Mia and dozens of other kids came to the Tustin Senior Center on a recent Sunday afternoon to participate in a fund-raising event for a family battling cancer. There were loads of activities – games, arts and crafts and a booth for elaborate face painting.

But many of the little girls just kept gravitating back to Snow White, Cinderella and Ariel, who stood off to the side offering hugs and cheerful chitchat.

The young women played their roles enthusiastically, never breaking character, with chirpy voices, exaggerated expressions and theatrical gestures.

“Everyone freaks out when they hear Snow White,” said Snow White, aka Gracie Lacey, 19, a film student at Orange Coast College.

An old pro, Lacey has been portraying Snow White since she was 13 for various princess-supply businesses. Last June, she signed up with Tustin-based Ever After Princess Events, founded in 2015 by Kimberly Esmond.

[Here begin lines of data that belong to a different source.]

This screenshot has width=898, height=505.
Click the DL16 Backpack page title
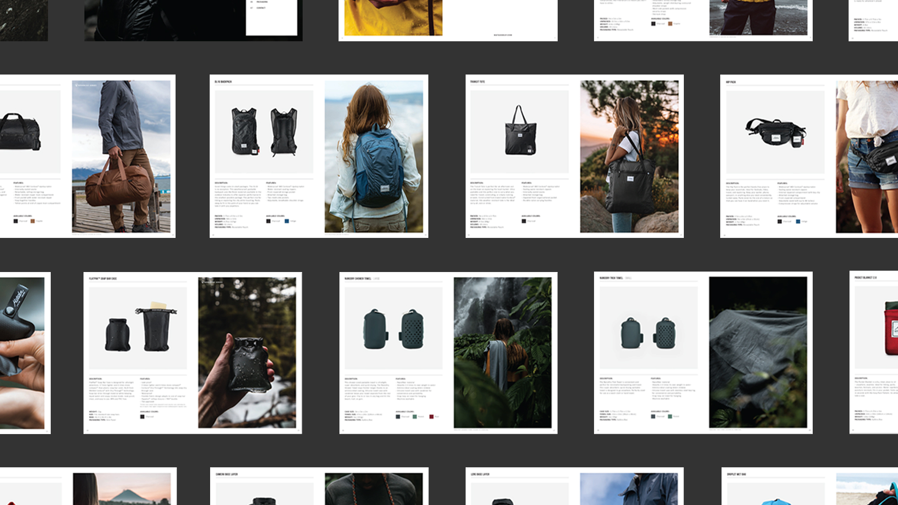223,82
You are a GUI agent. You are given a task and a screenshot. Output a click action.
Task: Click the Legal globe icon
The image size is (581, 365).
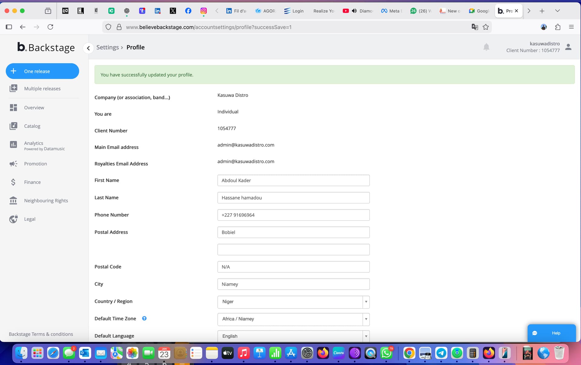click(x=13, y=219)
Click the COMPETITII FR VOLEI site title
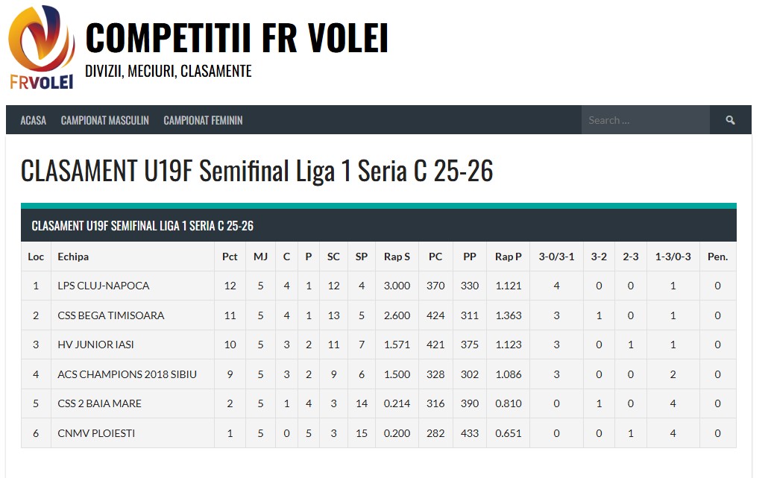This screenshot has height=478, width=774. tap(237, 38)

The company is an offshoot of Esmond’s OC Dance Productions in Irvine, which the Tustin resident started a decade ago.

Ever After Princess Events has 22 “cast members” and another 17 dancers – mostly college students working part-time – to entertain at birthday parties, corporate events and other fetes. Her staff is relatively interchangeable, adept at playing any number of roles, from Mulan to Belle to Barbie, or a generic mermaid, fairy or elf.

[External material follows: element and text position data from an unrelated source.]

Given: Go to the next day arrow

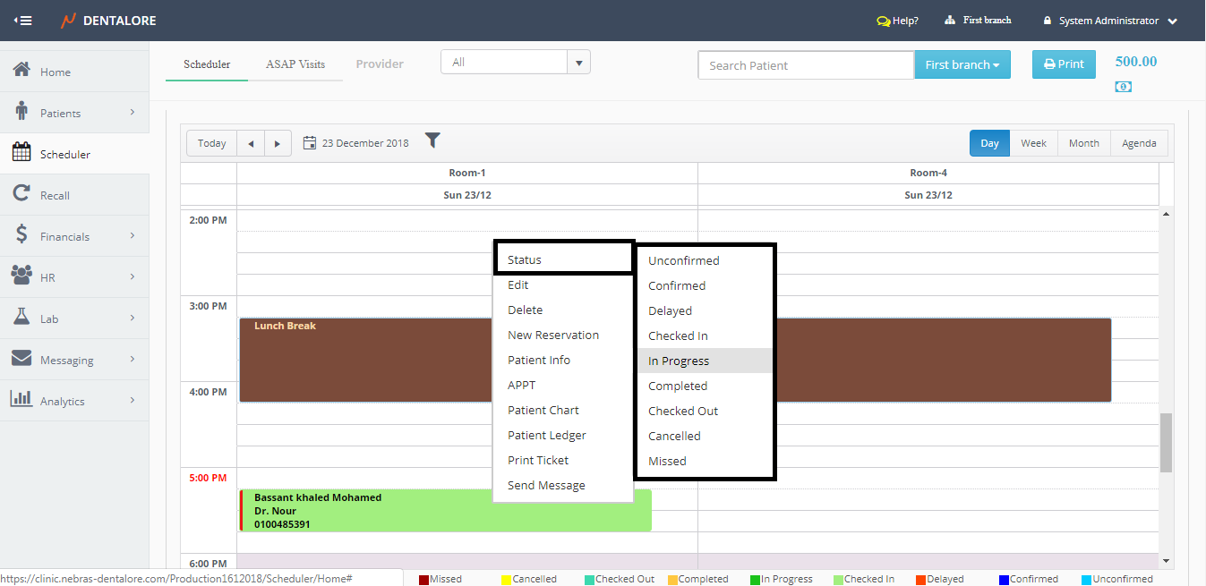Looking at the screenshot, I should coord(278,143).
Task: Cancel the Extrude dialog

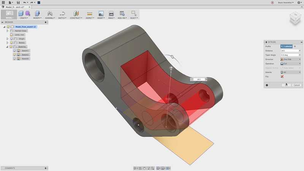Action: coord(297,85)
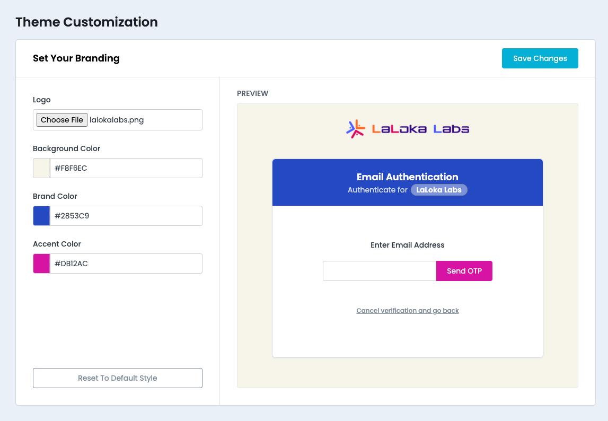The height and width of the screenshot is (421, 608).
Task: Click the email address input in preview
Action: tap(380, 271)
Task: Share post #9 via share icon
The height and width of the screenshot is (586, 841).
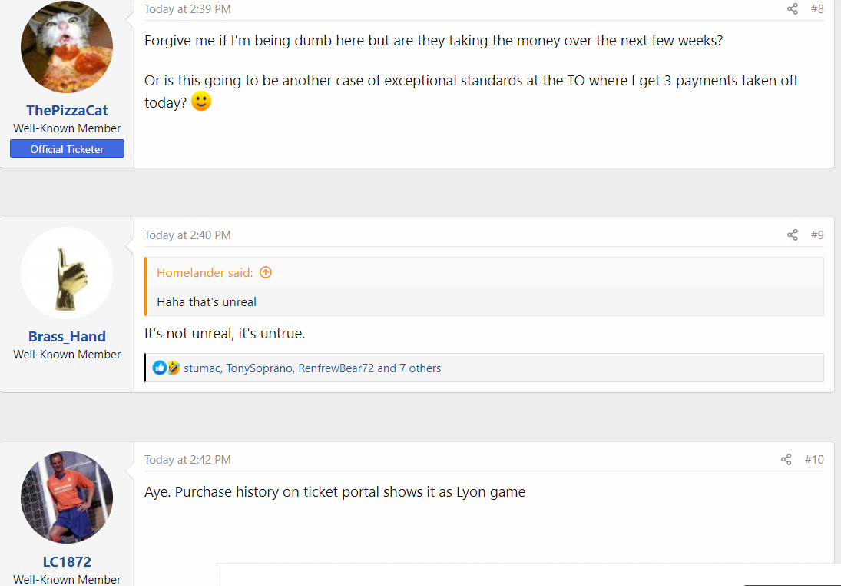Action: coord(792,235)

Esmond, 42, juggles at least eight assignments a weekend, and as many as 14 during summer months. Most characters go for $169 an hour, plus another $99 for each additional actress. Swimming mermaids cost $249.

However, it was the charitable pro bono opportunities that motivated her to create her princess enterprise.

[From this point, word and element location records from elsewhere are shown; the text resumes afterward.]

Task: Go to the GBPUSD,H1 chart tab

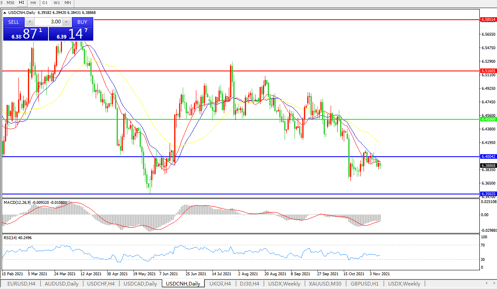Action: click(x=365, y=284)
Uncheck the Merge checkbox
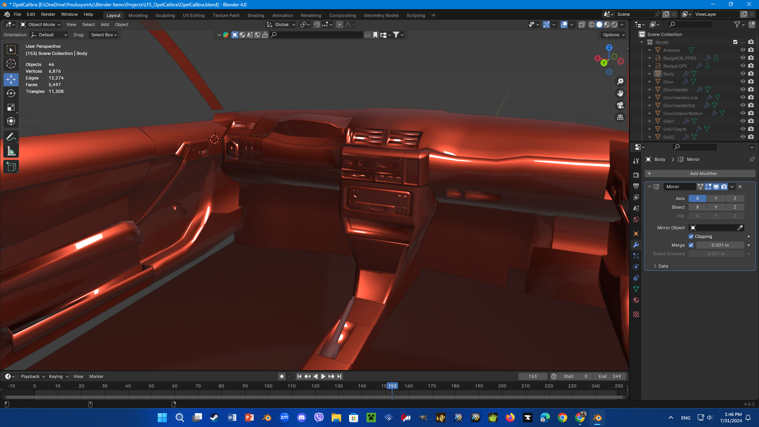Image resolution: width=759 pixels, height=427 pixels. [x=691, y=245]
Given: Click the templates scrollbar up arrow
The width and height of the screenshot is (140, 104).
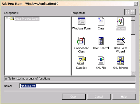Looking at the screenshot, I should click(x=133, y=19).
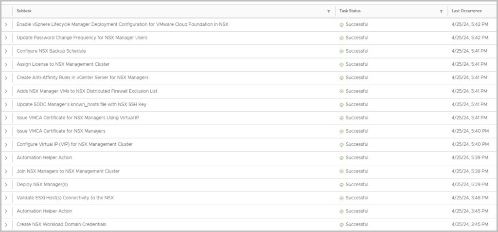Select Issue VMCA Certificate Using Virtual IP subtask
This screenshot has width=498, height=232.
pos(81,117)
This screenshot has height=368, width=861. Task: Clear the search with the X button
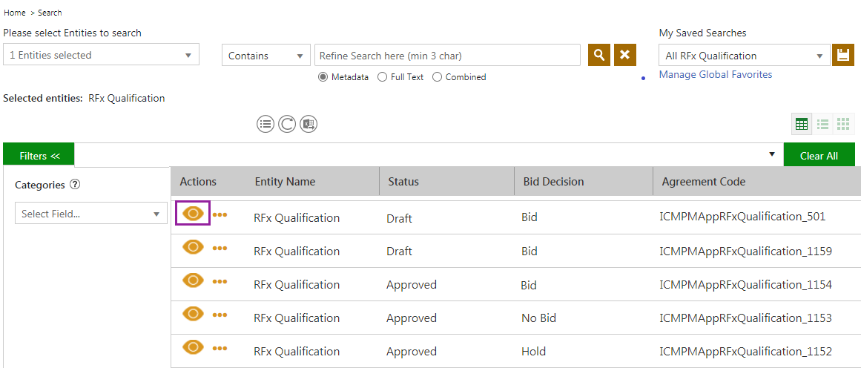(624, 55)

In 2013, one of her 2-year-old twin daughters underwent open-heart surgery at Children’s Hospital of Orange County. Too young to understand the reason, Racquel spent weeks trapped in a hospital room.

“She cried constantly,” Esmond recalled. “The only time she would smile was when a therapy dog or entertainer came to her bedside. It was the only thing that took her mind off the pain.”

After Racquel finally left the hospital healthy, Esmond determined to start a philanthropic business dedicated to CHOC and other child-related endeavors.

Through her dance company, she knew people in the entertainment industry who helped arrange her first rounds of auditions. Esmond largely hires young women with backgrounds in theater.

During interviews, she asks candidates if they are willing to donate a couple of hours a year to CHOC or a cause of their choice.

“It’s not a requirement, but most people love the idea,” said Esmond, who gives 10 percent of her profits from Ever After Princess to charity.

Their visits to CHOC offer a break from tedium not only for sick kids but also their siblings.

“It’s hard on brothers and sisters, too,” Esmond said.

Parents relish the “10 minutes we come in and make their child smile,” she added. “It gives them peace to know that someone cares.”

Esmond tries to prepare her young employees for the emotions stirred by critically ill children.

“I give them a manual that explains to them what they might see,” she said. “Still, many times, they leave in tears.”

In some cases, the princesses are allowed only to wave at patients through the door’s window pane.

The entrepreneur has spent generously on her frilly wardrobe, which includes 60 custom-made costumes that cost as much as $1,000 each. She also has invested in numerous high-quality wigs. The Rapunzel locks set her back $600.

Princesses watch a video to learn how to apply their own makeup. They also read up on their characters’ back stories to make their total transformation.

“I re-watched all the Disney videos to get down each little mannerism,” said Kaitlin Harjes, 20, a theater major at UCI. “The kids know the movies really well. They’ll catch you on things if you’re not careful.”

Harjes’ personal favorite is Ariel from “The Little Mermaid.” The funniest question she’s heard from a child: “How do you go pee?”

“Mermaids fascinate kids,” she said.

For that matter, princess in general fascinate little ones.

“A princess is someone children can look up to yet at the same time feel close to,” Harjes said. “Princesses are warm and friendly. They have a nice attitude.”